Airbrush makeup is makeup sprayed onto the skin using an airbrush machine instead of being applied with sponges, brushes, fingers, or other methods. A typical airbrush system uses a compressor to create airflow through a hose connected to a trigger-controlled spray painting gun. The airbrush pressure can be adjusted to apply various types of makeup, such as lighter, heavier, or more detailed styles. Airbrushes are used in film, theater, bridal makeup, and sunless tanning. Airbrush systems designed for personal, in-home use are usually smaller and work at a lower pressure than systems used in professional applications.

==History==
Airbrushed makeup was used in Hollywood movies at least as early as the 1930s. Monte Westmore is sometimes credited with developing the technique for Gone With the Wind, but his brother Wally was using it at least five years earlier in Pre-Code films such as Murder at the Vanities.

==Uses==
Airbrush makeup has become more popular with the advent of high-definition video and television (HD). Traditional powder or liquid based make-up can settle and appear in pores and wrinkles and be visible on HD film. As the makeup is sprayed on, it connects with the skin as millions of droplets of formula. The formula can create an even, sheer, natural appearance to the skin that, if applied properly for a natural look, can appear natural and non-heavy like traditional makeup. Airbrush makeup wears longer than traditional powder or liquid foundation, and is able to stay put upwards of 12–24 hours. It can be used to cover five o'clock shadows for men. Airbrush makeup is also available for eye shadow, blush, eyebrows and lips and can be layered, shaded, highlighted and contoured. Application wise, the technique is more sanitary than traditional makeup application due to the artist never having to touch the skin. It's also faster, if done by a trained artist. Fantasy and special effects are able to be stenciled or created by freehand.

==Benefits==
Airbrush makeup is characterized by its unique 'globular' application technique. The makeup is dispersed as an extremely fine mist through the airbrush gun. Millions of tiny little dots are created on the skin and when connected and layered together, create somewhat of a net over the entire face. This makes airbrush makeup to be a thin, light layer on the skin that is barely noticeable to the wearer. Certain formulas wear better than others and it is important to choose carefully when deciding what mixture is right for the job. Some airbrush makeups are entirely waterproof unless taken off with a specific remover that breaks down the active ingredient. For instance, silicone-based airbrush fluid is largely waterproof depending on how much, and how you set the makeup. It can be dunked in water (handy for fashion photography or film) or sweat through without removing or dislodging the airbrush base. It does however, take a specific silicone makeup remover to thoroughly take off (but will naturally come off over the course of many hours). In the contemporary makeup scene, airbrush makeup has become a preferred option for bridal and events makeup due to its long wearing and flawless appearance.

==Ingredients==
Airbrush makeup comes in six different formulas:
- Water based: Finely ground pigments dissipated in water.
- Polymer water based: A mix of water, polymers and pigment, when airbrushed on the skin the polymer dries leaving a continuous coating on the skin.
- Polymer SD40 alcohol based: Instead of using water like the polymer-water-based formula, it uses alcohol which assists with drying of the makeup on the skin.
- Alcohol based: Also called "temporary airbrush inks" alcohol based formulas are generally used when creating fake tattoos.
- Silicone based: Uses silicone for longer lasting wear and without fading. Silicone-based can be thinned with certain types of formula additives, for lighter coverage.
Airbrush makeup can be removed by using a 50/50 mix of isopropyl alcohol and isopropyl myristate.

==Technique==
Airbrushing for makeup utilizes a freehand technique to apply makeup while manipulating aspects such as distance and air pressure to produce certain effects and coverage. Airbrush makeup artists will either use a circular motion or forward-back motion with the airgun when applying foundation. Both dual-action and single-action airbrushes can be used for airbrushing makeup and require slightly different techniques.

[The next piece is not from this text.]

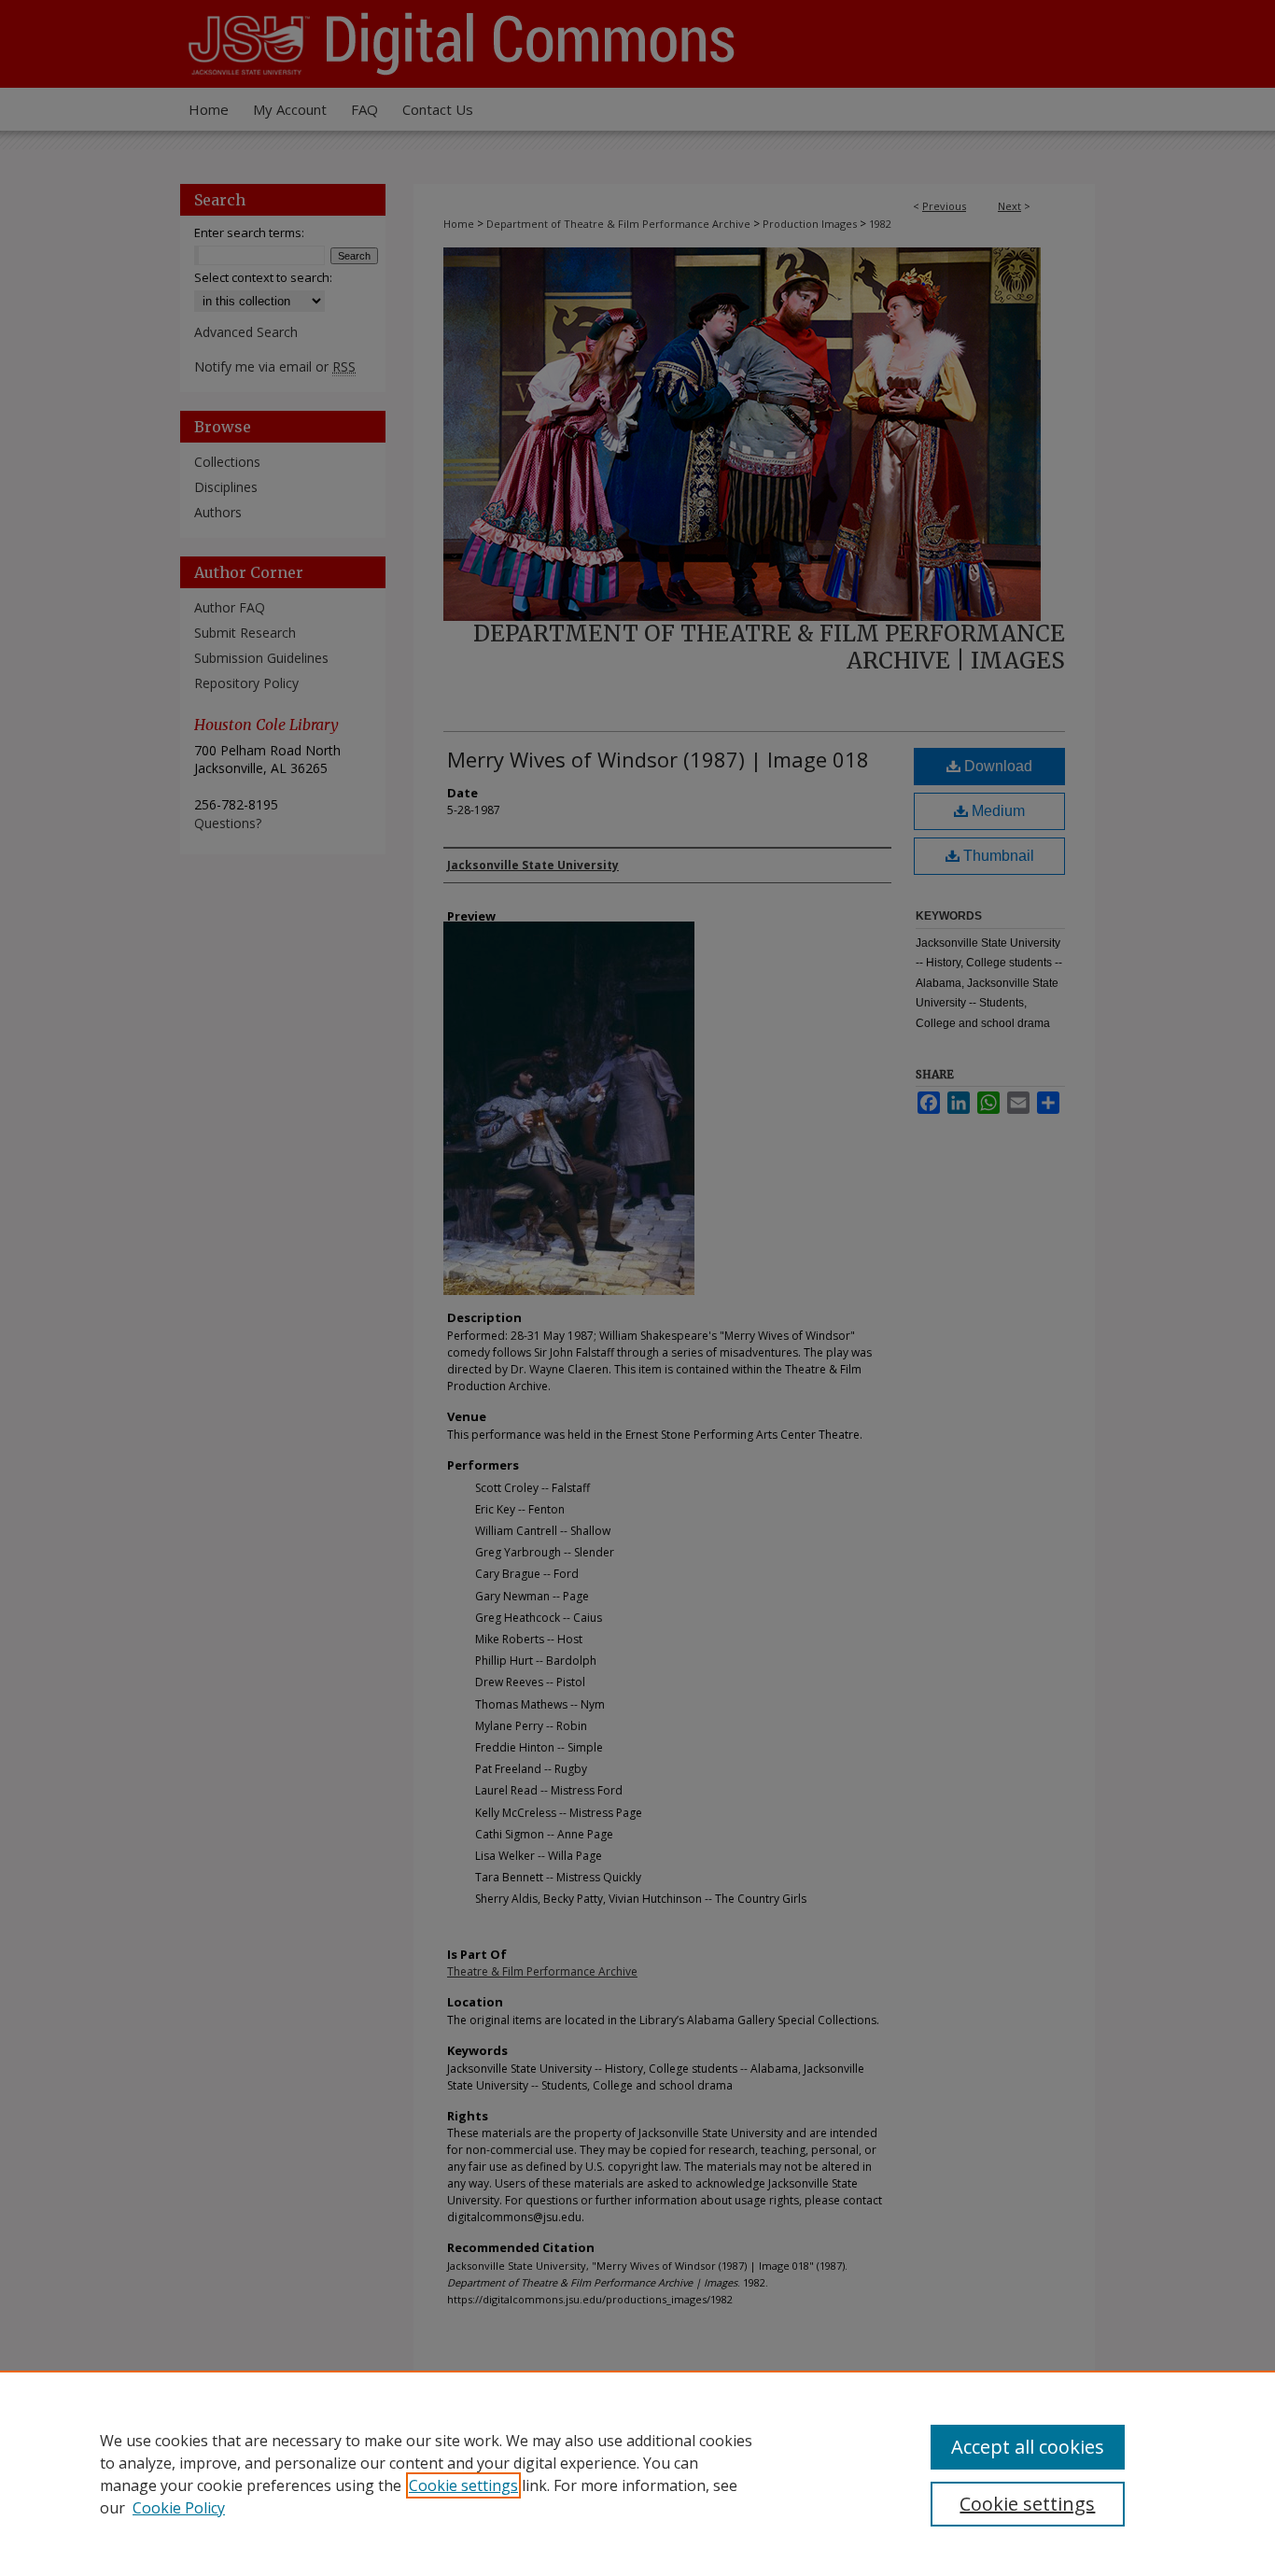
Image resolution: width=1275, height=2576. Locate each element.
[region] (637, 2473)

A dual-action airbrush allows the user to control airflow by depressing the trigger with the index finger and drawing it backwards. This draws air from the compressor. The further the trigger is depressed, the more makeup is released. The advantage to using a dual-action airbrush is that one can use the air as a guide before allowing makeup to pass through the nozzle. Air is also used to dry the makeup after application. Makeup is also mixed in the cup by allowing a small amount of air to flow into it, thereby mixing two pigments. This technique is known as 'back-bubbling'.

A single-action airbrush is generally considered easier to use because depressing the trigger releases a fixed ratio of makeup to air. However, in order to achieve different levels of coverage and detail the nozzle has to be changed between applications.

Generally an airbrush makeup artist will work with a PSI range between 0-35 PSI. Many compressors designed for personal use in the home will not achieve airflow greater than 15 PSI. A low PSI is preferable when airbrushing makeup around the face and eyes while full body application (such as covering blemishes or tanning) is easier and faster with a higher PSI.

Airbrush makeup is applied by layering several passes of makeup. This allows the artists to build upon previous layers to produce subtle changes. When applying foundation between 6-12 drops of makeup are used. The makeup is sprayed onto the face at a distance of 6-12 inches.

Stencils are commonly used to assist the application of difficult areas such as eye-liner. Stencils are also available for body-art and temporary tattoos.